Inflation was hotter than expected in September, but there is important context to those headlines. Plus, another index showed rising home prices. Read on for these stories and more:

·     Softening Shelter Crucial to Consumer Inflation

·     Annual Wholesale Inflation Hotter Than Expected

·     Initial Jobless Claims at 14-Month High

·     Annual Home Price Growth Continues

Softening Shelter Crucial to Consumer Inflation

The latest Consumer Price Index (CPI) showed more progress on headline inflation, as consumer prices rose 2.4% for the 12 months ending in September. While this was hotter than expected, it does mark a slowing from August’s 2.5% annual gain and the lowest reading since February 2021.

The core measure, which strips out volatile food and energy prices, increased 0.3% from August, coming in above estimates. The annual reading ticked higher from 3.2% to 3.3%.

Transportation costs, including airline fares and motor vehicle insurance, were key reasons for the pricing pressure that was seen last month. The monthly reading for shelter was encouraging, as it showed signs of softening.

What’s the bottom line? We are seeing progress in consumer inflation, albeit slowly. For example, if we annualize the last three months of readings, the year-over-year rate of inflation would be lower, coming in at 2.1% for Headline CPI and 3% for Core CPI.  

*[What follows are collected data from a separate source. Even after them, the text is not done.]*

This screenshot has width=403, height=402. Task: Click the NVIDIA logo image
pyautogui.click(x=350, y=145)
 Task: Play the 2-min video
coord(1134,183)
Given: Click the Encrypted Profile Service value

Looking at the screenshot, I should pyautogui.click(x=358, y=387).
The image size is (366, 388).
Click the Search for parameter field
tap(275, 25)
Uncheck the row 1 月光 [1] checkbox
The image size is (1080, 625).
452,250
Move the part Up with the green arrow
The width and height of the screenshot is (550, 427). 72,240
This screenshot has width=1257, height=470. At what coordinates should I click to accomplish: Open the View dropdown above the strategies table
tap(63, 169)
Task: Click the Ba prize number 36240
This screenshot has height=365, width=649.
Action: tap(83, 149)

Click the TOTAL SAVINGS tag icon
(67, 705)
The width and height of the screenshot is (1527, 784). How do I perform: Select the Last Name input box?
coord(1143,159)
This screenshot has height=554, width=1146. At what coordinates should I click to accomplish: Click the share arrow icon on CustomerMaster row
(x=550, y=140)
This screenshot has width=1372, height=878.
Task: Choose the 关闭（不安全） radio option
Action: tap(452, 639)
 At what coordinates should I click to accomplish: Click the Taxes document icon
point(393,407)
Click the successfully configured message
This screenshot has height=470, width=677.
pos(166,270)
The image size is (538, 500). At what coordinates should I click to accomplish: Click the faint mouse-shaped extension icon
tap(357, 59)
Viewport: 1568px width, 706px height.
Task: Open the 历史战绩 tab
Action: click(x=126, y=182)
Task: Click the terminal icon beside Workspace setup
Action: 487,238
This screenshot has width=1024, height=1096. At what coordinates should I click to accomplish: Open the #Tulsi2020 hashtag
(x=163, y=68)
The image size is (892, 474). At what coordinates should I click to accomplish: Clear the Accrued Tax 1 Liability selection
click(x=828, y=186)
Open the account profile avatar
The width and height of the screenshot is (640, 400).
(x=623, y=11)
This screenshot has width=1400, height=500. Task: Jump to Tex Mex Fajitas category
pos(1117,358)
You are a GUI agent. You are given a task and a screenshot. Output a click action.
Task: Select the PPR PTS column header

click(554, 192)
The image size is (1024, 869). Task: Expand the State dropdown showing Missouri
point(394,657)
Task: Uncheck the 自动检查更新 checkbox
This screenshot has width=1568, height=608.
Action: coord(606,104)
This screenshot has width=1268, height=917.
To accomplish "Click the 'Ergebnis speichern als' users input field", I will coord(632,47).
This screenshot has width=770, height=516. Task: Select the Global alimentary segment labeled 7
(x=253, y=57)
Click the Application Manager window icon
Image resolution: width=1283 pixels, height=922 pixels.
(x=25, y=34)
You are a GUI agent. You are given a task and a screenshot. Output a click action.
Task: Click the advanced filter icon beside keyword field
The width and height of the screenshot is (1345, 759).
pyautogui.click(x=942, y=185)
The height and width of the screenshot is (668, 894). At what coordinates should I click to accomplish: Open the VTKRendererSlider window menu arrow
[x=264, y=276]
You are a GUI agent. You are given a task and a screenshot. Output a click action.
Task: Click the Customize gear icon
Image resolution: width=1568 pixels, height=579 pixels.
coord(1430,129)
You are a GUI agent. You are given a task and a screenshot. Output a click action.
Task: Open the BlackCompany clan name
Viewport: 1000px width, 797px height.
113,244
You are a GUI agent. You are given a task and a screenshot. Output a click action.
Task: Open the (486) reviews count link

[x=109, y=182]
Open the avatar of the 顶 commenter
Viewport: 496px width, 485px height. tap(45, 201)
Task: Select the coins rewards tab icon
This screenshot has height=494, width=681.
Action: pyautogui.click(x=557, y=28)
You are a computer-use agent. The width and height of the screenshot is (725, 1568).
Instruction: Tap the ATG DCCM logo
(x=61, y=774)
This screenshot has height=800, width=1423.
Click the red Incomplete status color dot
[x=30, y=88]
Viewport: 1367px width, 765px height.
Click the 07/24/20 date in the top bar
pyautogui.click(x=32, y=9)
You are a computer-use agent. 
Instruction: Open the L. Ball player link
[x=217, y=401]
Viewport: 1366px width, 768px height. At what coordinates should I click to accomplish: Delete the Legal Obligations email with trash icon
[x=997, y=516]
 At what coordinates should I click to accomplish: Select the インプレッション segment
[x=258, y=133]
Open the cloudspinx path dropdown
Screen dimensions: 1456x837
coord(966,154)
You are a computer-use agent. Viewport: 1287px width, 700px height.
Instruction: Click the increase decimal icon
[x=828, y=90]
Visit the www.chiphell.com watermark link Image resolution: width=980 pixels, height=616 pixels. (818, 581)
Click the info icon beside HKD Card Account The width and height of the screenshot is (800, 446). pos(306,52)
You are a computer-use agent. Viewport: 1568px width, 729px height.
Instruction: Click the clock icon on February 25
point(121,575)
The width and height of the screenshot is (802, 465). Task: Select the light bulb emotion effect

Plus, September’s low shelter reading is an important development as it may be the first sign that the shelter component in CPI is finally catching up to market rents. Given that the shelter component makes up nearly 46% of Core CPI, lower shelter readings will make it much easier for inflation to make progress towards the Fed’s 2% target over time. The Fed also acknowledged ahead of the report that they were expecting shelter readings to moderate.

Annual Wholesale Inflation Hotter Than Expected

The Producer Price Index (PPI), which measures inflation on the wholesale level, was unchanged in September, with the annual reading falling from an upwardly revised 1.9% to 1.8%. Core PPI, which strips out volatile food and energy prices, rose 0.2% for the month and the year-over-year reading moved higher to 2.8%.

What’s the bottom line? While the hotter than expected CPI and PPI readings have caused some fear that inflation is reemerging, we need to look at the numbers in context. September’s 1.8% year-over-year PPI reading is well below the peak of 11.7% seen in 2022. Inflation has made significant progress lower and it’s important to remember that it will not move down in a straight line.

Initial Jobless Claims at 14-Month High

Initial Jobless Claims were higher than expected in the latest week, rising by 33,000 for a total of 258,000 people filing for unemployment benefits for the first time. Continuing Claims also surged higher by 42,000, as 1.861 million people are still receiving benefits after filing their initial claim.

What’s the bottom line? Initial Jobless Claims tied a high last seen in August 2023, though the spike higher was due in part to elevated filings in states impacted by Hurricane Helene. Hurricane Milton could cause additional elevated filings in the coming weeks.

Meanwhile, Continuing Claims have topped 1.8 million since the start of June, remaining near three-year highs. This data continues to suggest that employers have slowed down their pace of hiring, making it harder for some people to find new employment once they are let go.

Annual Home Price Growth Continues

ICE (formerly known as Black Knight) reported that national home values rose 0.12% in August after seasonal adjustments, with their index showing that prices are 3% higher than a year ago, down from 3.6% in the previous report.

What’s the bottom line? ICE is not alone in their findings, as home price gains continue to be reported in other major indexes as well. For instance, Case-Shiller’s latest report (considered the gold standard in tracking changes in residential real estate values) showed that national home values hit another record high in July, with prices 5% higher than a year earlier. The Federal Housing Finance Agency also reported 4.5% annual growth over that same period.

These reports show that homeownership continues to be a great investment for wealth creation.